You are viewing a plain text version of this content. The canonical link for it is here.
Posted to dev@mahout.apache.org by "tony cui (JIRA)" <ji...@apache.org> on 2010/04/22 06:56:49 UTC

[jira] Created: (MAHOUT-384) Implement of AVF algorithm

Implement of AVF algorithm
--------------------------

                 Key: MAHOUT-384
                 URL: https://issues.apache.org/jira/browse/MAHOUT-384
             Project: Mahout
          Issue Type: New Feature
          Components: Collaborative Filtering
            Reporter: tony cui


This program realize a outlier detection algorithm called avf, which is kind of 
Fast Parallel Outlier Detection for Categorical Datasets using Mapreduce and introduced by this paper : 
    http://thepublicgrid.org/papers/koufakou_wcci_08.pdf
Following is an example how to run this program under haodoop:
$hadoop jar programName.jar avfDriver inputData interTempData outputData
The output data contains ordered avfValue in the first column, followed by original input data. 


-- 
This message is automatically generated by JIRA.
-
You can reply to this email to add a comment to the issue online.


[jira] Commented: (MAHOUT-384) Implement of AVF algorithm

Posted by "Robin Anil (JIRA)" <ji...@apache.org>.
    [ https://issues.apache.org/jira/browse/MAHOUT-384?page=com.atlassian.jira.plugin.system.issuetabpanels:comment-tabpanel&focusedCommentId=12859693#action_12859693 ] 

Robin Anil commented on MAHOUT-384:
-----------------------------------

Hi Tony. Nice work on the patch. But before we commit this, there are a couple of things you need to cover. I still have to read the algorithm in detail to know whats happening. But I have some queries and suggestions below which is a kind of a checklist to make this a commitable patch

1) I am not a fan of Text based input, though it is what most of the algorithms in Mahout was first implement in. The idea of splitting and joining text files based on comma is not very clean. Can you convert this to deal with SequenceFile of VectorWritable OR some other Writable Format? Whats your input schema?
2) There is a code-style we enforce in Mahout. You can use the mvn checkstyle:checkstyle to see the violations. We also have an eclipse formatter which formats code that almost match the checkstyle(there are rare manual interventions required).
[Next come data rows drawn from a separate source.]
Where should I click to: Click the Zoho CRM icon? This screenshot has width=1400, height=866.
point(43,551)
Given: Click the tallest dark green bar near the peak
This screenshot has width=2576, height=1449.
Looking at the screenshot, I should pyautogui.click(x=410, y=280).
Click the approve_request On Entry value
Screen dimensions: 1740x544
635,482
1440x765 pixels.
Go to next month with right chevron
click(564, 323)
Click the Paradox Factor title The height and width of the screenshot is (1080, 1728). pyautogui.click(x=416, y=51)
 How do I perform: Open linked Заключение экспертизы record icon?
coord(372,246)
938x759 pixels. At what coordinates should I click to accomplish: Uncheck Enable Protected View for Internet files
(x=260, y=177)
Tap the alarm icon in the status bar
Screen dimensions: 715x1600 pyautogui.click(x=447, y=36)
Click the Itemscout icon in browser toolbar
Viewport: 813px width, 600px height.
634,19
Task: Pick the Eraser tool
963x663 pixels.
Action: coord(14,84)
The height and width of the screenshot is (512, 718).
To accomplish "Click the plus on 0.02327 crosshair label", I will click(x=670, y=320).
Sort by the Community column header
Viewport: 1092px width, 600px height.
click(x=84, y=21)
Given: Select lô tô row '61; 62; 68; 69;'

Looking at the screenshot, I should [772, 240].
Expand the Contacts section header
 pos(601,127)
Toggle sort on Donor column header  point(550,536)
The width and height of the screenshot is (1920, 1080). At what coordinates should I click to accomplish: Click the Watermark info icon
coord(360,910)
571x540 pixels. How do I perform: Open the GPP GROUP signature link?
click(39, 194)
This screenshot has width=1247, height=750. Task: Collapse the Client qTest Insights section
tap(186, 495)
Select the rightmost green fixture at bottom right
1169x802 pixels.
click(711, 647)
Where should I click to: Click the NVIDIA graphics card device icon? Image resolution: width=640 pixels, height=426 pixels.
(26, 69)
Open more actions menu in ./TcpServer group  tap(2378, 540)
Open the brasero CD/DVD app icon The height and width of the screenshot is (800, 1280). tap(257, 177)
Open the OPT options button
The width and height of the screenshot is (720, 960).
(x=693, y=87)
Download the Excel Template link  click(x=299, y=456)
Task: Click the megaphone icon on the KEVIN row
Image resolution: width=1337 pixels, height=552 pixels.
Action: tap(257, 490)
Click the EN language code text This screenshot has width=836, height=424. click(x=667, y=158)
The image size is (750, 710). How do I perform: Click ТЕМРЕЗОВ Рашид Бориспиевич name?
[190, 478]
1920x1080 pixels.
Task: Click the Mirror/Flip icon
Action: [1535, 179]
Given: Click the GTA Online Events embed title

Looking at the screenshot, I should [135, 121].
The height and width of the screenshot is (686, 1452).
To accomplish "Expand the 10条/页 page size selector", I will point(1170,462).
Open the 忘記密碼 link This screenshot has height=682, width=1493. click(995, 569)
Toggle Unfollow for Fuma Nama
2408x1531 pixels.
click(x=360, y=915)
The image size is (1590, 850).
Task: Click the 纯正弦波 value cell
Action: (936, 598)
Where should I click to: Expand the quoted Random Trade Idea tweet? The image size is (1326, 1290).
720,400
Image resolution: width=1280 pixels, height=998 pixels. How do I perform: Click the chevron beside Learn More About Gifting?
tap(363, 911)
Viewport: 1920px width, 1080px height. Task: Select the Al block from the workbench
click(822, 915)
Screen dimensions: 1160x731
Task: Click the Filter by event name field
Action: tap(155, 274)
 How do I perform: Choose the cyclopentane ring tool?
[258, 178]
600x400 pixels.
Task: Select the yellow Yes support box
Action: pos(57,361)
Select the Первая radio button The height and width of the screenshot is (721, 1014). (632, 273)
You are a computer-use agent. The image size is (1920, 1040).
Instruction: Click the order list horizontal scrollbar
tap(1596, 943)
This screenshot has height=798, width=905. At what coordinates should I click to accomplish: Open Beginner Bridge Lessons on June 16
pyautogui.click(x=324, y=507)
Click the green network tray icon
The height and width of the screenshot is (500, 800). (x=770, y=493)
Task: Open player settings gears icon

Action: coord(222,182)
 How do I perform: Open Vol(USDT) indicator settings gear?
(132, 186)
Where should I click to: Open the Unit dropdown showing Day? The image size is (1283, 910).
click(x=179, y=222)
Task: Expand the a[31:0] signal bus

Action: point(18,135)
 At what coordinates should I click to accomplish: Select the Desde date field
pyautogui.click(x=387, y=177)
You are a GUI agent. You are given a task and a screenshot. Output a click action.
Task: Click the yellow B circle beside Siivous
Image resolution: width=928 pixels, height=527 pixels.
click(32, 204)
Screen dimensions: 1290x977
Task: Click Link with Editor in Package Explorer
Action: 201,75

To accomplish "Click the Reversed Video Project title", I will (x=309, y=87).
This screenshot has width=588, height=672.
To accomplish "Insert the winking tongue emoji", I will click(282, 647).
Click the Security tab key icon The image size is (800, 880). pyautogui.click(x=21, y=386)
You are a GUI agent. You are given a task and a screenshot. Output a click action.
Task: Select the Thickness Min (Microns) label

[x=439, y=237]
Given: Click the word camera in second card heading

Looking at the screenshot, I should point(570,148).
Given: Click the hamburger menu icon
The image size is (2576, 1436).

Take a look at this https://cwiki.apache.org/MAHOUT/howtocontribute.html you will find the Eclipse formatter file at the bottom
3) For parsing args use the apache commons cli2 library. Take a look at o/a/m/clustering/kmeans/KMeansDriver to see usage
4) What is Utils being used for?
5) @Override
+	public void setup(Context context) throws IOException,InterruptedException{
+
+		String filePath = context.getConfiguration().get("a");
+		sumAttribute = Utils.readFile(filePath+"/part-r-00000");
+		
+	}
Please use distributed cache to read the file in a map/reduce context. See the DictionaryVectorizer Map/Reduce classes for usage
6) job.setNumReduceTasks(1); ? Is this necessary? Doesn't it hurt scalability of this algorithm? Is the single reducer going to get a lot of data from the mapper? If Yes, then you should think of removing this constraint and let it use the hadoop parameters or parameterize it
7) Can this job be Optimised using a Combiner? If yes, its really worth spending time to make one
8) Tests! :)

> Implement of AVF algorithm
> --------------------------
>
>                 Key: MAHOUT-384
>                 URL: https://issues.apache.org/jira/browse/MAHOUT-384
>             Project: Mahout
>          Issue Type: New Feature
>          Components: Collaborative Filtering
>            Reporter: tony cui
>         Attachments: mahout-384.patch
>
>
> This program realize a outlier detection algorithm called avf, which is kind of 
> Fast Parallel Outlier Detection for Categorical Datasets using Mapreduce and introduced by this paper : 
>     http://thepublicgrid.org/papers/koufakou_wcci_08.pdf
> Following is an example how to run this program under haodoop:
> $hadoop jar programName.jar avfDriver inputData interTempData outputData
> The output data contains ordered avfValue in the first column, followed by original input data. 

-- 
This message is automatically generated by JIRA.
-
You can reply to this email to add a comment to the issue online.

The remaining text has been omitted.